Stored records:
□ □ □ □ □ □ □

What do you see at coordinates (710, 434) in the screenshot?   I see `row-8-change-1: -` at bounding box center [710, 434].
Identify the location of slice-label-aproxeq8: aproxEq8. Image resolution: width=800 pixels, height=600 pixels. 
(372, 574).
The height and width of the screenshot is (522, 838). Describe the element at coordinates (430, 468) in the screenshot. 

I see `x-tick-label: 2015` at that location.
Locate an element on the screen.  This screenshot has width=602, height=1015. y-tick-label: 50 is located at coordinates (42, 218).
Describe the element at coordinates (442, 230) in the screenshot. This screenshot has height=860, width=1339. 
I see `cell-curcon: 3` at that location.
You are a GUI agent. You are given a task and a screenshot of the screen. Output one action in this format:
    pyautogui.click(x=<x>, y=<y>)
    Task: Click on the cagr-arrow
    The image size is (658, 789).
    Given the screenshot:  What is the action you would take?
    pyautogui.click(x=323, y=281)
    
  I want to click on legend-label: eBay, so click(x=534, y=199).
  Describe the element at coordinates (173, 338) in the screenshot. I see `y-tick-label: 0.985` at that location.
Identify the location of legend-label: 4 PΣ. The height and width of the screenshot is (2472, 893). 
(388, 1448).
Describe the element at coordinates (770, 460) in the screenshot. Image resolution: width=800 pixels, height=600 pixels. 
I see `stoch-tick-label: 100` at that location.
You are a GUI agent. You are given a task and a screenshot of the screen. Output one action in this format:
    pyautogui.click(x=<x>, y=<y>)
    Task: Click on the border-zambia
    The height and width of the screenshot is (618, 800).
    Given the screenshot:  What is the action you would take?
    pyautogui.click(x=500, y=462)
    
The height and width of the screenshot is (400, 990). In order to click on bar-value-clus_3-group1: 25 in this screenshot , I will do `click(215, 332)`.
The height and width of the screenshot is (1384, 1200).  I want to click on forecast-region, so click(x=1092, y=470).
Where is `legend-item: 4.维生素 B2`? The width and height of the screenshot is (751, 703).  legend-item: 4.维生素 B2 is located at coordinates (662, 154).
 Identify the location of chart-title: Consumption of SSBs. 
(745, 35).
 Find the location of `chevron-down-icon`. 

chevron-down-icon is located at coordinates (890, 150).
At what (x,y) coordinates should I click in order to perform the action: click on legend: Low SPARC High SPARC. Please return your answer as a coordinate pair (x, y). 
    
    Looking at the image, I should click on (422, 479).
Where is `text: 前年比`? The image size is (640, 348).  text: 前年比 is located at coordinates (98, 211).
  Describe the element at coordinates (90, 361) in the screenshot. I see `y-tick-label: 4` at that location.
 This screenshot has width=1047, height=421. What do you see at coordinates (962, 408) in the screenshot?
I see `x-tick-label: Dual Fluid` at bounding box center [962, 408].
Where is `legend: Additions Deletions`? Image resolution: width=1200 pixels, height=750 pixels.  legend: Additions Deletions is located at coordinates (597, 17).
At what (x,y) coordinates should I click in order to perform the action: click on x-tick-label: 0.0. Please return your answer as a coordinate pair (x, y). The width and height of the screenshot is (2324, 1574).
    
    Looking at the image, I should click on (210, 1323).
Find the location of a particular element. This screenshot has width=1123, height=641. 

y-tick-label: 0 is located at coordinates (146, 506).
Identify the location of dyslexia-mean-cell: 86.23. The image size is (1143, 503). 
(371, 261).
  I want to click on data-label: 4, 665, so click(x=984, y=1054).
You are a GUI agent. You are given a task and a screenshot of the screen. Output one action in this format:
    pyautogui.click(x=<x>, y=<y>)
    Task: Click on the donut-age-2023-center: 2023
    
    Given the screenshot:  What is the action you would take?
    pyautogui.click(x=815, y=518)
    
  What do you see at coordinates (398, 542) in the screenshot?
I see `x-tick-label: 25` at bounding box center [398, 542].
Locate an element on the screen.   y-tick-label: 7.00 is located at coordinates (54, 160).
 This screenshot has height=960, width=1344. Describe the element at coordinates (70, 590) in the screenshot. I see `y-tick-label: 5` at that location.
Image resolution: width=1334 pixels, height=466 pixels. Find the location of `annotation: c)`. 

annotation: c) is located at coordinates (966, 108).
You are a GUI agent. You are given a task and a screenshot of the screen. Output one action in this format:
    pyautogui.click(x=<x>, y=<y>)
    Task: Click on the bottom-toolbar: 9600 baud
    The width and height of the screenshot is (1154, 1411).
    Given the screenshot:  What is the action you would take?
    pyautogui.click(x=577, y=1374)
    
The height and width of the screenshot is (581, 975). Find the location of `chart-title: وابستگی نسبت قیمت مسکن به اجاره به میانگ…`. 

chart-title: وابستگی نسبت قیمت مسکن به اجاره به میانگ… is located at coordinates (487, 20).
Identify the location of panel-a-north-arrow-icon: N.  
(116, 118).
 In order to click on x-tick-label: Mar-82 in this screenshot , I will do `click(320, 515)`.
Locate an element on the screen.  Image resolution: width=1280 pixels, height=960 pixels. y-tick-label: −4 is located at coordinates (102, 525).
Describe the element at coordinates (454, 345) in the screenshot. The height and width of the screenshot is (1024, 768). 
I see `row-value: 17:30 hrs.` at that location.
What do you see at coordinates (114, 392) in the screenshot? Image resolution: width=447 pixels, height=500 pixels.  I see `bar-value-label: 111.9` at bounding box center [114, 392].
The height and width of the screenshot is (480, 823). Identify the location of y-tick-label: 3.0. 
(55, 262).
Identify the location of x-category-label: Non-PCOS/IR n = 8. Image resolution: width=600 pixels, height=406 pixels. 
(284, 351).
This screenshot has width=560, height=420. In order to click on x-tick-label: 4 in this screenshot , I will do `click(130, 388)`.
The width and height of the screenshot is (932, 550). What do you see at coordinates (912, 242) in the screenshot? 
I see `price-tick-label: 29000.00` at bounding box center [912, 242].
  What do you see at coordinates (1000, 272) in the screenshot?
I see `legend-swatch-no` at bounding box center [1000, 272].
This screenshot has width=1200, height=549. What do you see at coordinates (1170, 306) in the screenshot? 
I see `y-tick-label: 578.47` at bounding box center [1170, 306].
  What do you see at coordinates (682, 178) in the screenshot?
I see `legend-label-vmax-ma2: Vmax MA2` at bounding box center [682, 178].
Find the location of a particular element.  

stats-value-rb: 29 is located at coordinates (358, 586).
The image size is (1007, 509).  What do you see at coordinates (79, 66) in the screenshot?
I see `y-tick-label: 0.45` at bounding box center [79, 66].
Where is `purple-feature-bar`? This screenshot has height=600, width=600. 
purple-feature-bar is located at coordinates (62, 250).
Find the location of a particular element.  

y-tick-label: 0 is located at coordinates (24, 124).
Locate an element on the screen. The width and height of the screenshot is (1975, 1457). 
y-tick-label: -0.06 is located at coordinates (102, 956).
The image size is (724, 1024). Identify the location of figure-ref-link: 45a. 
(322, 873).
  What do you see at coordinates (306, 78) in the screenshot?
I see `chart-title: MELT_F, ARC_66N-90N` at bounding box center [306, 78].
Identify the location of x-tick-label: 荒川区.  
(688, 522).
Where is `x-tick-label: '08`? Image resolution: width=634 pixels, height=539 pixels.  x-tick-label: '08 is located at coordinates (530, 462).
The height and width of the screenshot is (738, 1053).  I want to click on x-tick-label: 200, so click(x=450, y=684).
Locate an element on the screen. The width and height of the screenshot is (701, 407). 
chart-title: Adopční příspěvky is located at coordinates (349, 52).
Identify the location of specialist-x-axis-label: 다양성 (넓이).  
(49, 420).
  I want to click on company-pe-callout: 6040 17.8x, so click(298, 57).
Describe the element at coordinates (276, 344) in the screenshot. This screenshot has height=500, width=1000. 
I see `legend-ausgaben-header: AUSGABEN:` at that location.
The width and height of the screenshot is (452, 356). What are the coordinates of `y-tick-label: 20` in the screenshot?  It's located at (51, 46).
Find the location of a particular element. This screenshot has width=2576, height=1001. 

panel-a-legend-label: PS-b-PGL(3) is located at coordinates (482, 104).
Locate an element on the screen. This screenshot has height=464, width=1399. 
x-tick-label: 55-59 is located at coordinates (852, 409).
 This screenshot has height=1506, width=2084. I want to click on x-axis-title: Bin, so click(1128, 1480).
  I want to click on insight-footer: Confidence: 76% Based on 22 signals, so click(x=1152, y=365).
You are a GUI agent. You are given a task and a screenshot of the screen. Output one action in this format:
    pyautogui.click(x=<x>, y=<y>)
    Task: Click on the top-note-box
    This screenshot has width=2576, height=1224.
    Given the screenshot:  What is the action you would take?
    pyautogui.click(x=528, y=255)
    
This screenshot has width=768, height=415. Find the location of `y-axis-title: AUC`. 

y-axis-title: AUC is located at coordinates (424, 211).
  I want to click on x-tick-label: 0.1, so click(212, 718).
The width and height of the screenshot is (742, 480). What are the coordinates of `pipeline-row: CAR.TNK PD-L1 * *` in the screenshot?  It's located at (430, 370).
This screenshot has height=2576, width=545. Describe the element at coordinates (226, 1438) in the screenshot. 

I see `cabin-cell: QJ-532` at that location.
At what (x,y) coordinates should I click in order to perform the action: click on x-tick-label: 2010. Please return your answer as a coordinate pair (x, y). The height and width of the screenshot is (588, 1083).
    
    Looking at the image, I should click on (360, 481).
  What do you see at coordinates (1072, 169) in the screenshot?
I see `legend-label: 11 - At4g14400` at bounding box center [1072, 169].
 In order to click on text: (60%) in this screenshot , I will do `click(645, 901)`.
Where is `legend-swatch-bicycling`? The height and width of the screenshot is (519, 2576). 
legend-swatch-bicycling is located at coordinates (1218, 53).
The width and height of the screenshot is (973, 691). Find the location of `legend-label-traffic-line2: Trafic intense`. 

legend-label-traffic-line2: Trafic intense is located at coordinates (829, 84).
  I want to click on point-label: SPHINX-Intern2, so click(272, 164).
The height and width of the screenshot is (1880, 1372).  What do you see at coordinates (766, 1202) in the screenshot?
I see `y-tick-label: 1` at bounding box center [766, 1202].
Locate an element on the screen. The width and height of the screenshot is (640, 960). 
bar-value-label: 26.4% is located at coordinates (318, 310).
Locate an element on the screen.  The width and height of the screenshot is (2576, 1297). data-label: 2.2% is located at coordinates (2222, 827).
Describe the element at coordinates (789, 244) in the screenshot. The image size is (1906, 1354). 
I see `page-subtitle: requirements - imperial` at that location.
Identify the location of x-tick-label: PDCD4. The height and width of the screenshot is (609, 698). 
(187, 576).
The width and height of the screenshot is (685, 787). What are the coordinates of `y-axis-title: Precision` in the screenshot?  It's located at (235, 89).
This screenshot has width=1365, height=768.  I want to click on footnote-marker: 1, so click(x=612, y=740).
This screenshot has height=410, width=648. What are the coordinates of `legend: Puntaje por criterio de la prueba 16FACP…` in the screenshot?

□ □ □ □ □ □ □

TASK GOAL: Reproduce everything from the line containing "Identify the location of chart-title: Consumption" down to the line containing "center [398, 542].", replacing "coordinate pair" with "point" and leaving everything else unchanged.

OUTPUT OF THE EXERCISE:
 Identify the location of chart-title: Consumption of SSBs. 
(745, 35).
 Find the location of `chevron-down-icon`. 

chevron-down-icon is located at coordinates (890, 150).
At what (x,y) coordinates should I click in order to perform the action: click on legend: Low SPARC High SPARC. Please return your answer as a point (x, y). 
    
    Looking at the image, I should click on (422, 479).
Where is `text: 前年比`? The image size is (640, 348).  text: 前年比 is located at coordinates (98, 211).
  Describe the element at coordinates (90, 361) in the screenshot. I see `y-tick-label: 4` at that location.
 This screenshot has width=1047, height=421. What do you see at coordinates (962, 408) in the screenshot?
I see `x-tick-label: Dual Fluid` at bounding box center [962, 408].
Where is `legend: Additions Deletions`? Image resolution: width=1200 pixels, height=750 pixels.  legend: Additions Deletions is located at coordinates (597, 17).
At what (x,y) coordinates should I click in order to perform the action: click on x-tick-label: 0.0. Please return your answer as a point (x, y). The width and height of the screenshot is (2324, 1574).
    
    Looking at the image, I should click on (210, 1323).
Find the location of a particular element. This screenshot has width=1123, height=641. 

y-tick-label: 0 is located at coordinates (146, 506).
Identify the location of dyslexia-mean-cell: 86.23. The image size is (1143, 503). 
(371, 261).
  I want to click on data-label: 4, 665, so click(x=984, y=1054).
You are a GUI agent. You are given a task and a screenshot of the screen. Output one action in this format:
    pyautogui.click(x=<x>, y=<y>)
    Task: Click on the donut-age-2023-center: 2023
    
    Given the screenshot:  What is the action you would take?
    pyautogui.click(x=815, y=518)
    
  What do you see at coordinates (398, 542) in the screenshot?
I see `x-tick-label: 25` at bounding box center [398, 542].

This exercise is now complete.